TCE encontra irregularidades em fundação que gerencia hospitais de Curitiba

Do Tribunal de Contas do Paraná

Auditoria realizada pelo Tribunal de Contas do Estado (TCE-PR) na Fundação Estatal de Atenção Especializada em Saúde de Curitiba (Feaes), que é responsável pela gestão de diversas unidades de saúde da Capital, incluindo o Hospital do Idoso Zilda Arns, encontrou situações que podem configurar mais de uma dezena de irregularidades. No período auditado, entre março de 2012 e dezembro de 2013, foi identificado, por exemplo, o pagamento – em princípio indevido – de horas extras, em meio a um total descontrole das jornadas de trabalho realizadas pelos médicos.

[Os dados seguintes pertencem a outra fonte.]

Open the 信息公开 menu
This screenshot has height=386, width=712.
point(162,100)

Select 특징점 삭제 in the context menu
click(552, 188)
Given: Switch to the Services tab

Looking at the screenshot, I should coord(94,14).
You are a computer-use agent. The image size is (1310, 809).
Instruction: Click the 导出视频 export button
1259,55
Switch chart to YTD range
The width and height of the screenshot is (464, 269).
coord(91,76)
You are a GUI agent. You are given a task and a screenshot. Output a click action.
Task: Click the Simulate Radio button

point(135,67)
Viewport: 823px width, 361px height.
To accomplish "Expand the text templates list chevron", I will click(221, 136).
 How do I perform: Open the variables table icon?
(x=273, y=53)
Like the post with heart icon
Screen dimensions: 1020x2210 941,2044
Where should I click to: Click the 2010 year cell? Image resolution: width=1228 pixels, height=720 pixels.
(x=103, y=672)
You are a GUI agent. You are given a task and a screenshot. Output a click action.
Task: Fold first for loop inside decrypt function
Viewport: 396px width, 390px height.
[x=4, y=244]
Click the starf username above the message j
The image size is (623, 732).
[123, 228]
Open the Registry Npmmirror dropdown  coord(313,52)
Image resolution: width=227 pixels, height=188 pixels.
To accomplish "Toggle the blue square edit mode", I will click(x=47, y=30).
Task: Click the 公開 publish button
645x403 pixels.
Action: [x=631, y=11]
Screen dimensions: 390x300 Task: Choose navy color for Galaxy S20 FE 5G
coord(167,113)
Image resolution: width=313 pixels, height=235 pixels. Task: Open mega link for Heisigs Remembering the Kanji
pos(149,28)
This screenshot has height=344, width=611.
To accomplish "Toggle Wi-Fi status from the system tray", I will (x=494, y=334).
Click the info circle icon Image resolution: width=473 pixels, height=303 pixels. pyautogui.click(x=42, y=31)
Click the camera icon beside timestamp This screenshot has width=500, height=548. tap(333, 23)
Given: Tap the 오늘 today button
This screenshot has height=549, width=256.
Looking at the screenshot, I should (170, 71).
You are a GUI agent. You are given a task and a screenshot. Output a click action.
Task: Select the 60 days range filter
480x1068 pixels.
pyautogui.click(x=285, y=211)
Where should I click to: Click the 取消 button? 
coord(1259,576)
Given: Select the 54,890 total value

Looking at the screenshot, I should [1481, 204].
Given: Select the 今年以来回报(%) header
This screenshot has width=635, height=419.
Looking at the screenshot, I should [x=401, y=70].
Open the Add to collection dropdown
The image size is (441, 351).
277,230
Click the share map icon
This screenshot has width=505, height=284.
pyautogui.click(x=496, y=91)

O processo, que se encontra em fase de contraditório e já teve como relatores os conselheiros Ivan Bonilha e Artagão de Mattos Leão, relaciona 12 achados de auditoria. A Feaes foi criada pela Lei Municipal 13.663, de 21 de dezembro de 2010, para executar e desenvolver ações e serviços de saúde ambulatorial especializada, hospitalar, apoio diagnóstico e de ensino e pesquisa, todos no âmbito do Sistema Único de Saúde (SUS), de modelo universal e gratuito.

Achados

A auditoria apontou diversos achados, como ausência de envio dos processos de admissão de médicos ao TCE-PR, impedindo o controle externo da instituição; inserção de cláusulas econômicas em acordo coletivo, o que pode caracterizar aumento de despesa com pessoal sem previsão legal; concessão informal de benefícios, o que gerou uma despesa majorada estimada em mais de R$ 2 milhões; pagamento de remunerações acima do teto constitucional, num montante de mais de R$ 3,4 milhões.

Também identificou prévia contratação de horas extras habituais e exercício de jornada extraordinária em ambiente insalubre, sem laudo técnico e documentação justificante do gestor, o que levou ao pagamento de horas extras, em princípio irregulares, e aumento de despesas com pessoal; controle de jornada de trabalho em desconformidade com a legislação, como o reconhecimento de horas extras apenas com a declaração do profissional e irregularidade na determinação da jornada extraordinária de trabalho dos médicos.

Aparecem ainda entre as inconformidades apontadas pela auditoria: criação de emprego público em comissão por deliberação do Conselho Curador, sem previsão legal, afrontando dispositivo constitucional e aumentando despesa com pessoal sem estimativa e demonstração do impacto orçamentário; acumulação irregular de vínculos com a administração pública e incompatibilidade de horários, que tem como efeito inclusive a possibilidade de configuração de possível crime de falsidade ideológica; acesso restrito à informação, com a não divulgação de remuneração e salários de agentes públicos e ausência de efetivo controle interno sobre processos de aquisições e contratações de pessoal.

Horas extras

Sobre o montante pago em remunerações por horas extras, os técnicos do TCE-PR identificaram casos de extrapolação considerável ao teto constitucional, sendo que a auditoria ressalta no relatório final: “O valor economizado com o pagamento indevido, que poderia chegar a mais de R$ 28,6 milhões, representaria o montante de recursos que poderia ser utilizado para a contratação de mais médicos, realizando jornadas fixas, sem incidência de adicionais por horas extras, para suprir a diferença de horas de atendimento decorrente do limitador de 25% sobre a jornada ordinária de trabalho.”

A Feaes é responsável pela gestão compartilhada do Hospital do Idoso Zilda Arns, da Maternidade do Bairro Novo, do Programa Melhor em Casa-Curitiba, e também dos Centros de Atenção Psicossocial (Caps). Os achados de auditoria, constantes no relatório e as argumentações apresentadas pela entidade estão sendo apreciados pelo Tribunal de Contas, visando dar pleno cumprimento à ampla defesa, ao contraditório e ao devido processo legal.